DIRECTIONS FOR THIS TASK |
Scan the material for the word "computer" and return every matching line.

DATA RECORDS |
=== Section Start ===
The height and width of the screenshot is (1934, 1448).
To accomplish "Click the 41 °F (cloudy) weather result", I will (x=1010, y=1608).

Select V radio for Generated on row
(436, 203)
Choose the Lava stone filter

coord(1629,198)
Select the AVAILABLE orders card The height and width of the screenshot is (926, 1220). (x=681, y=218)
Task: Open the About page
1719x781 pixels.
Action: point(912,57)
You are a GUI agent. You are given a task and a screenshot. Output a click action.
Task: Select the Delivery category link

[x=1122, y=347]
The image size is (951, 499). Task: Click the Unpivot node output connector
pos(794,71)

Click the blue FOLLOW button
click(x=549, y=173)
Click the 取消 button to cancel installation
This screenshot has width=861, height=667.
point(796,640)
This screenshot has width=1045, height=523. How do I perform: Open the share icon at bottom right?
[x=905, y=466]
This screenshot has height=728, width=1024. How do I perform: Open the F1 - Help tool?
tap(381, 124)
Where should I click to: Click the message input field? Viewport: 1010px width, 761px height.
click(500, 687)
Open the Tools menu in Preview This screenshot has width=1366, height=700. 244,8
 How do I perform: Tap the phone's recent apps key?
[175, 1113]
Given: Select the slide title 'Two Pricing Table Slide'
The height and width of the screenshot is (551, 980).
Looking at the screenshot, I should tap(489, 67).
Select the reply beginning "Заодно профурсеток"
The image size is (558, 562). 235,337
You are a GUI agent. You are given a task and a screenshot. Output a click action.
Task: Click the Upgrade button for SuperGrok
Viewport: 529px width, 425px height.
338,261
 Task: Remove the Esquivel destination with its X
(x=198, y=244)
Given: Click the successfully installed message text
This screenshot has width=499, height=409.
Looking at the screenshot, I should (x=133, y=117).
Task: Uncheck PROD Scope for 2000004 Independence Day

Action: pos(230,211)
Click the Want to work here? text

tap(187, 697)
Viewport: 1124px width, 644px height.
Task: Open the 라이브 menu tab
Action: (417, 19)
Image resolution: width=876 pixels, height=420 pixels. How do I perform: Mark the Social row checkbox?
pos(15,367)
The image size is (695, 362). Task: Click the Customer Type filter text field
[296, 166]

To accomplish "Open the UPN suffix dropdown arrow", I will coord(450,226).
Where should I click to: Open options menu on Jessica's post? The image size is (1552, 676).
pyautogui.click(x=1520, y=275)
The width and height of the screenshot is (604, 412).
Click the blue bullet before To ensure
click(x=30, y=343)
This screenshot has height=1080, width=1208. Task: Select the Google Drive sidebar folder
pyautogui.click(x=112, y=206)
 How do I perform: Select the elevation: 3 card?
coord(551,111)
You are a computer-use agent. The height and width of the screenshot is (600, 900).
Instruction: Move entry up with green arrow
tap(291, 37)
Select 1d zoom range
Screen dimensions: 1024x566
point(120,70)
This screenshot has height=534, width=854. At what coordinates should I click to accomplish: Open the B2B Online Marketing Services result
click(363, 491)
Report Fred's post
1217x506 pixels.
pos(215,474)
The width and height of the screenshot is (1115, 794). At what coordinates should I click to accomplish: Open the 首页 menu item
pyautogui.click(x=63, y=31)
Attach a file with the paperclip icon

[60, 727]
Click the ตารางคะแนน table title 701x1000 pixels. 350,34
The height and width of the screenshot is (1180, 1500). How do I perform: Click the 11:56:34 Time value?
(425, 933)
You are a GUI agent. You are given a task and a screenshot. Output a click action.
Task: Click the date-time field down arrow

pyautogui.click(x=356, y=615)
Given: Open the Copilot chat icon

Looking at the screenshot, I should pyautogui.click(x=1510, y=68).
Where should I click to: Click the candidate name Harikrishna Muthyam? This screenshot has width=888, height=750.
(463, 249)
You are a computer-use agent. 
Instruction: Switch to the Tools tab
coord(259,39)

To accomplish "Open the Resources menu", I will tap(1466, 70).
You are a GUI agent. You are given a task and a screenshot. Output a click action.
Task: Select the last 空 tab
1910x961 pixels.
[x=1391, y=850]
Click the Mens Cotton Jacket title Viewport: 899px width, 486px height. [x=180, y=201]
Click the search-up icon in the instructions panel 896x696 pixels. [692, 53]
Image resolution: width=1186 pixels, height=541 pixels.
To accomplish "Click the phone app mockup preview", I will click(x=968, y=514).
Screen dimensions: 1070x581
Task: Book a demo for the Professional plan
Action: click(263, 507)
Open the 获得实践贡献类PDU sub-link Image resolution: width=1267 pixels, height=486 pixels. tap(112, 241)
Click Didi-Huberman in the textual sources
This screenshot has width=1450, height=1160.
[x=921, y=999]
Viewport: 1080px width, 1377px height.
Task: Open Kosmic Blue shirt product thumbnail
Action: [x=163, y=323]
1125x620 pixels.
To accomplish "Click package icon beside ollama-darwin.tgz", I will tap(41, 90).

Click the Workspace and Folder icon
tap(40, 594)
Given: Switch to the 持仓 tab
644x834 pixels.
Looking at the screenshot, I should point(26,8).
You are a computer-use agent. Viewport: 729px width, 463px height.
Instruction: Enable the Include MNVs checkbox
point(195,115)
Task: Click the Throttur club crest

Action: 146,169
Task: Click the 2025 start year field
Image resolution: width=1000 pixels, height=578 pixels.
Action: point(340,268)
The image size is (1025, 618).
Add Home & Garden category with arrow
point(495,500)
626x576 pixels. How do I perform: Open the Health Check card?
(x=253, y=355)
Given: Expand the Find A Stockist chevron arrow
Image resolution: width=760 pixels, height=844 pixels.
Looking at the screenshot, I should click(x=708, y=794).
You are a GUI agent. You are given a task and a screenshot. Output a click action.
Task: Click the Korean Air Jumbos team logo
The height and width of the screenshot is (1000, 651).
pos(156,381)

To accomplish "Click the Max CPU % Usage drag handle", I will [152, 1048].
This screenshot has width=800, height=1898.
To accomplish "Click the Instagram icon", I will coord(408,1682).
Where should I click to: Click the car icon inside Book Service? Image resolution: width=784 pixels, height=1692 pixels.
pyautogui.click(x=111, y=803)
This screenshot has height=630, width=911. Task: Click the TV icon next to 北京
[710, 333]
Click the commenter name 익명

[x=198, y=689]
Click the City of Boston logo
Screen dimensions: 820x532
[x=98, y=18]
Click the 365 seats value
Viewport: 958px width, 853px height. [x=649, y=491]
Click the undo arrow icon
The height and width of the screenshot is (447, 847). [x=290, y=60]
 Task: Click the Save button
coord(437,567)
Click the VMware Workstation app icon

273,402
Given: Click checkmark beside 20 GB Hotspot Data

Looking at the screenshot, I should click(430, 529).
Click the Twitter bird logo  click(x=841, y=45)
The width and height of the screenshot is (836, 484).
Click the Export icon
=== Section End ===
ANSWER BOX |
You are a computer-use agent. The height and width of the screenshot is (600, 900).
You are a computer-use agent. 
You are a computer-use agent. Viewport: 729px width, 463px height.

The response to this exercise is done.